EXERCISE GOAL:
Scan the entries below for the word "badge". Copy out every line in which it occurs.

DATA LISTING:
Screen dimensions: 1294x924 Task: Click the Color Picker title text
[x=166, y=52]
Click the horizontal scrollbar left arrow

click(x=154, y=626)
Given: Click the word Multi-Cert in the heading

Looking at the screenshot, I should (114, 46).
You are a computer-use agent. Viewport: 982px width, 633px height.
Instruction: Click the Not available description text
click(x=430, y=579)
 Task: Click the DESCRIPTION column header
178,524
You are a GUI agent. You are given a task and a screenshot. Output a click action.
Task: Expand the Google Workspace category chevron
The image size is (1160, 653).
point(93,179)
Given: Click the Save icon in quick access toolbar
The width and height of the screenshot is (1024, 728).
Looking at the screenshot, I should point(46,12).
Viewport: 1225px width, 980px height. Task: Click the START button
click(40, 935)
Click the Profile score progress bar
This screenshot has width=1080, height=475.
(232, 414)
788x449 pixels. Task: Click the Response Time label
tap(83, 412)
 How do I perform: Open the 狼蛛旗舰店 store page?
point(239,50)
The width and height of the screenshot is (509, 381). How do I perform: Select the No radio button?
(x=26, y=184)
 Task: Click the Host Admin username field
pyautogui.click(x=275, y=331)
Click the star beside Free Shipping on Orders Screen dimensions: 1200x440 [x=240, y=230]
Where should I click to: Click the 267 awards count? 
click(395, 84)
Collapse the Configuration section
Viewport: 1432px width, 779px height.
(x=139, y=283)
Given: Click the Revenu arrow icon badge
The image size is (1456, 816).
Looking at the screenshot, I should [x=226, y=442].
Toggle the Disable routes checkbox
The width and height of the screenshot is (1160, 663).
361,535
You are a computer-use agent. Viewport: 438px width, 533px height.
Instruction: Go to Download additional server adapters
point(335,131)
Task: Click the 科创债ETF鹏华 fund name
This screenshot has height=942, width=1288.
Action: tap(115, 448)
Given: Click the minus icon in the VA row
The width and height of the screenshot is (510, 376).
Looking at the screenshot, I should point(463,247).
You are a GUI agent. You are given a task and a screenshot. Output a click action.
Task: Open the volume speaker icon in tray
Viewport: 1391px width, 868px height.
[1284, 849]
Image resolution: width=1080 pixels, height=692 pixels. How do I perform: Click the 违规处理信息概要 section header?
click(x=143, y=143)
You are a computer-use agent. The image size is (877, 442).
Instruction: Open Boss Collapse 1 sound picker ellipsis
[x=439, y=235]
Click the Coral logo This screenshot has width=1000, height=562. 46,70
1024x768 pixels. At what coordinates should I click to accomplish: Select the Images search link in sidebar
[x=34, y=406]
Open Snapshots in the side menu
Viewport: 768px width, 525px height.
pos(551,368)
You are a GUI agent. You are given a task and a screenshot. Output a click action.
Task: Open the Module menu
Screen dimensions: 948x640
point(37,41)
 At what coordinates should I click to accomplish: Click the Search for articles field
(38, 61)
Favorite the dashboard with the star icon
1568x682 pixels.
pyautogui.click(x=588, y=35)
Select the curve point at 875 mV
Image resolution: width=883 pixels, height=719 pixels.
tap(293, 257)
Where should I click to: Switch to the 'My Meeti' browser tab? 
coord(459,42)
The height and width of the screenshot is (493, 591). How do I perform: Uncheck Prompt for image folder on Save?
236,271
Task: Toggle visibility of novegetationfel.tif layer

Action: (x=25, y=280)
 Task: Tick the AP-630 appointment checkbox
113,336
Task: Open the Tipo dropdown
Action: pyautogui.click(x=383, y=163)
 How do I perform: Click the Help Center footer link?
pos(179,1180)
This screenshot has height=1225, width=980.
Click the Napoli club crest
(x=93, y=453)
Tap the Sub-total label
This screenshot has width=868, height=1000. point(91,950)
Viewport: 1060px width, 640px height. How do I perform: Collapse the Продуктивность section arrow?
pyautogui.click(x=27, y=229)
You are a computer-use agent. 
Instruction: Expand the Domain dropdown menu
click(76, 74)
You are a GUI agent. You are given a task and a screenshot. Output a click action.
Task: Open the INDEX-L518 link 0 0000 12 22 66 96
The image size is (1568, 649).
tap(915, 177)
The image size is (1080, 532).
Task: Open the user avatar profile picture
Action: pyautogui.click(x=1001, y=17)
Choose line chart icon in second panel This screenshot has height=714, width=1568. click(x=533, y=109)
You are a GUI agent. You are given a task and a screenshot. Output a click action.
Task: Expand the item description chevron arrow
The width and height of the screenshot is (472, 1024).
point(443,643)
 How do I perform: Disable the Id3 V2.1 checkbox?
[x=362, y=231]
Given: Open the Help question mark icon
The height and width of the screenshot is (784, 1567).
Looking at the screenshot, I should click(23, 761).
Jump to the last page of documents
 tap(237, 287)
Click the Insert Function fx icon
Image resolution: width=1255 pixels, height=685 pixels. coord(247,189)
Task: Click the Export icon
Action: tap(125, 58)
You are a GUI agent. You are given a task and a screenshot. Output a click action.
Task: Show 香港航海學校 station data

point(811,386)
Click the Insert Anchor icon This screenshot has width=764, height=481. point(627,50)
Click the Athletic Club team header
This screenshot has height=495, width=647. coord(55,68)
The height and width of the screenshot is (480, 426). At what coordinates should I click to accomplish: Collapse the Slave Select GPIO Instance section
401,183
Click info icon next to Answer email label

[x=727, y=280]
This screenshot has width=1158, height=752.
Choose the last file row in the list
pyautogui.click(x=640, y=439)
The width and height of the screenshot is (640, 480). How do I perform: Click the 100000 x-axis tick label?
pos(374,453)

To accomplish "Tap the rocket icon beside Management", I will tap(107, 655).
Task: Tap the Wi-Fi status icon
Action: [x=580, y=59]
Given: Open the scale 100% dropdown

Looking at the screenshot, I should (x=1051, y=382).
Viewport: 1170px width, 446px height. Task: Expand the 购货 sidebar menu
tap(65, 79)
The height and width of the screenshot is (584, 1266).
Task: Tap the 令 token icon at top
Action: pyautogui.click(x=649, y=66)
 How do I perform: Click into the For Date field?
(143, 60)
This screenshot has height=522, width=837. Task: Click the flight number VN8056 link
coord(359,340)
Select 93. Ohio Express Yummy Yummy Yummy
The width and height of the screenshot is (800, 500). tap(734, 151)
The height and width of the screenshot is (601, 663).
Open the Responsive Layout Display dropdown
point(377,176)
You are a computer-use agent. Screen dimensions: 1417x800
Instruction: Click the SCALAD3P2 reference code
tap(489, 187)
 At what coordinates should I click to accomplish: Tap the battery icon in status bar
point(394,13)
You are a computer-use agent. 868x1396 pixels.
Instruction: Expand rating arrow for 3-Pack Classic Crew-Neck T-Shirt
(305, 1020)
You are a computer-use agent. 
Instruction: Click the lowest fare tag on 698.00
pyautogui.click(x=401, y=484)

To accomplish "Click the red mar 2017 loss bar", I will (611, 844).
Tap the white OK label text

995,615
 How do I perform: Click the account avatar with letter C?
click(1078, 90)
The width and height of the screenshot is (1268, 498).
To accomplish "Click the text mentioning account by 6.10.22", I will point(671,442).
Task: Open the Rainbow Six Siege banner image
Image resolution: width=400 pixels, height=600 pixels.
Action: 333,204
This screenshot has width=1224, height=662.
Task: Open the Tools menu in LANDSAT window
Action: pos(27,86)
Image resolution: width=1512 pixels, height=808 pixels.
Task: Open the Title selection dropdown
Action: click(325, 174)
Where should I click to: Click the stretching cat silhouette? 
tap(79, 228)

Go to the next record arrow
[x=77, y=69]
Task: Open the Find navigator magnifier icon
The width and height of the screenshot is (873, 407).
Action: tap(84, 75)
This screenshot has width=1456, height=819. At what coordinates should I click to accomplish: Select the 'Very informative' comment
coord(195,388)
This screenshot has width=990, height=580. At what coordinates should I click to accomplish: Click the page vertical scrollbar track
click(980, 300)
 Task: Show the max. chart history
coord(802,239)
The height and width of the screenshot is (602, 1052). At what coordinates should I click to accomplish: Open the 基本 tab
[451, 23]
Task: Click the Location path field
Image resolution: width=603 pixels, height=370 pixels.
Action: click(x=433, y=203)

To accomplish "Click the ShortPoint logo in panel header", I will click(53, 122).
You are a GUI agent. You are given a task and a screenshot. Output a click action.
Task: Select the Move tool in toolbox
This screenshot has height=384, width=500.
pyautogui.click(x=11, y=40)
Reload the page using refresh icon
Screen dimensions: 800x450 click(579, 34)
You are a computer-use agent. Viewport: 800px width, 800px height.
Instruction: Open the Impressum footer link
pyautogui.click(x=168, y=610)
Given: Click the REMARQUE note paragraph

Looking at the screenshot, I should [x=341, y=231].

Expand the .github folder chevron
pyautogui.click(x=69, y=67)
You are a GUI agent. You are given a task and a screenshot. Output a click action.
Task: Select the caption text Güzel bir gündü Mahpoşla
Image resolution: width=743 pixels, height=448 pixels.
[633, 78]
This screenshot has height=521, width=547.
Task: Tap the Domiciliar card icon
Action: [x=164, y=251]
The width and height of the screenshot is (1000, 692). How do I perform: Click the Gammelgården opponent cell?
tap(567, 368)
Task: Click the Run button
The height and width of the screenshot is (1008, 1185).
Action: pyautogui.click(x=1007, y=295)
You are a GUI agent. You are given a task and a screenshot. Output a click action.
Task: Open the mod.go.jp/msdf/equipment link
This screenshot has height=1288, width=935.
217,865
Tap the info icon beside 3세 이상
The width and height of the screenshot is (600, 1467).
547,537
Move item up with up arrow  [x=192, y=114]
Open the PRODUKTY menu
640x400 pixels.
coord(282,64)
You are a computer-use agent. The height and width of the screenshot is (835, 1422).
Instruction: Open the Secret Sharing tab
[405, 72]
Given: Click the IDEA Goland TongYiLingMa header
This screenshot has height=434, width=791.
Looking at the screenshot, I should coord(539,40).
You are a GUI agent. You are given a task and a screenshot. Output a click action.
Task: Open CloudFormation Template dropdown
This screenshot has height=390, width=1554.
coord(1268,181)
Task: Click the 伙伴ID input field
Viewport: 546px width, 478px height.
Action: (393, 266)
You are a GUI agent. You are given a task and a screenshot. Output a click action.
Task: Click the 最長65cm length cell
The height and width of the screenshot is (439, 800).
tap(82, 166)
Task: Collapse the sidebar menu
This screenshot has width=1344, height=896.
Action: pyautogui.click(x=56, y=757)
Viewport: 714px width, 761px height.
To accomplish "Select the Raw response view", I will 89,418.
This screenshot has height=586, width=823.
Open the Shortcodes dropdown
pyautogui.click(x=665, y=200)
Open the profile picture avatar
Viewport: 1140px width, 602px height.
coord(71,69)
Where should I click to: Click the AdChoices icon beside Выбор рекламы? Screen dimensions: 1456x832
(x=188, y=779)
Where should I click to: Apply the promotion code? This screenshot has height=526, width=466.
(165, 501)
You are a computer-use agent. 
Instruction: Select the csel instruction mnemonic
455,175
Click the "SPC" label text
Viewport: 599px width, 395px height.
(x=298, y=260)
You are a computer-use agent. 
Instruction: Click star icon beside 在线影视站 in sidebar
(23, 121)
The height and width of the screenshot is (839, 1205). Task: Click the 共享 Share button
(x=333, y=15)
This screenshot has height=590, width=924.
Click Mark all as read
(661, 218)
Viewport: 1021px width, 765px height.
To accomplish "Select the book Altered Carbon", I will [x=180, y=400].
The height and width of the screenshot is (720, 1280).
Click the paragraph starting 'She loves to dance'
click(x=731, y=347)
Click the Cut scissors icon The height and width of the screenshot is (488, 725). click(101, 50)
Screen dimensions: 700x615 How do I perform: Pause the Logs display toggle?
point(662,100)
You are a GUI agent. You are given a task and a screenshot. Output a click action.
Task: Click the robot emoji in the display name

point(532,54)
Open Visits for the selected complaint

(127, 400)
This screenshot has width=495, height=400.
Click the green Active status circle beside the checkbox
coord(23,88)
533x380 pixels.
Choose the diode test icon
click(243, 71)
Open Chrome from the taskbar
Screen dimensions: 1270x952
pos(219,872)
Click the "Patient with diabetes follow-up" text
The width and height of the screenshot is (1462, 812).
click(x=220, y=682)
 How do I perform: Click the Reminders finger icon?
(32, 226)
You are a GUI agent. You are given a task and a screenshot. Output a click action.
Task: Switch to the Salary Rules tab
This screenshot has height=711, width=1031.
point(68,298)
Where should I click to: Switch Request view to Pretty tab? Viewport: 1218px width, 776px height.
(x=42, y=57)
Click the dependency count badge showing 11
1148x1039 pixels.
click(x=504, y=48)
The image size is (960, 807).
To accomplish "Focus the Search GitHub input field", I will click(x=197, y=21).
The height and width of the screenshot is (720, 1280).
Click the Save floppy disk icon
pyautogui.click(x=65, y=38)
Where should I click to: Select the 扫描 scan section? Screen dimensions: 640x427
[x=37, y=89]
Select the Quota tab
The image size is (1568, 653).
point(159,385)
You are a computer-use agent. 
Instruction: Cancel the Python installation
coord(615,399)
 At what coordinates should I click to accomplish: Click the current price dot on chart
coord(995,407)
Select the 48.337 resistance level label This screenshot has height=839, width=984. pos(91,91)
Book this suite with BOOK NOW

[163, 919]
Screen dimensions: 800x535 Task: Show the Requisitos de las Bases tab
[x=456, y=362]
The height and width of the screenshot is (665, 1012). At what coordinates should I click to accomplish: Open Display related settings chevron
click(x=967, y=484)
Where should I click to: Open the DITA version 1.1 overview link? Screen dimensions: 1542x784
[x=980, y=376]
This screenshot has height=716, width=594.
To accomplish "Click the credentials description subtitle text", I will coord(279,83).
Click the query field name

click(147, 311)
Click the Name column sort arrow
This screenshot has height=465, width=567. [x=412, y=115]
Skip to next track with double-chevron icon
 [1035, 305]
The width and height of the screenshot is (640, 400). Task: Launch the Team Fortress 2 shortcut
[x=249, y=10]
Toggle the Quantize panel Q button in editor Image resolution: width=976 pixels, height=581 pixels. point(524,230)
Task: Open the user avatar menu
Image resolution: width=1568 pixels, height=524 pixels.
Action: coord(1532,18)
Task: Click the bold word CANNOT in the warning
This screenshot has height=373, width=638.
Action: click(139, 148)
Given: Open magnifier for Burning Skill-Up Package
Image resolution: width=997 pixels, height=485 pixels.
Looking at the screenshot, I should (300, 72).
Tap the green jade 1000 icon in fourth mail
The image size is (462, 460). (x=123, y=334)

TASK ANSWER:
Given: Click the Revenu arrow icon badge
Click the dependency count badge showing 11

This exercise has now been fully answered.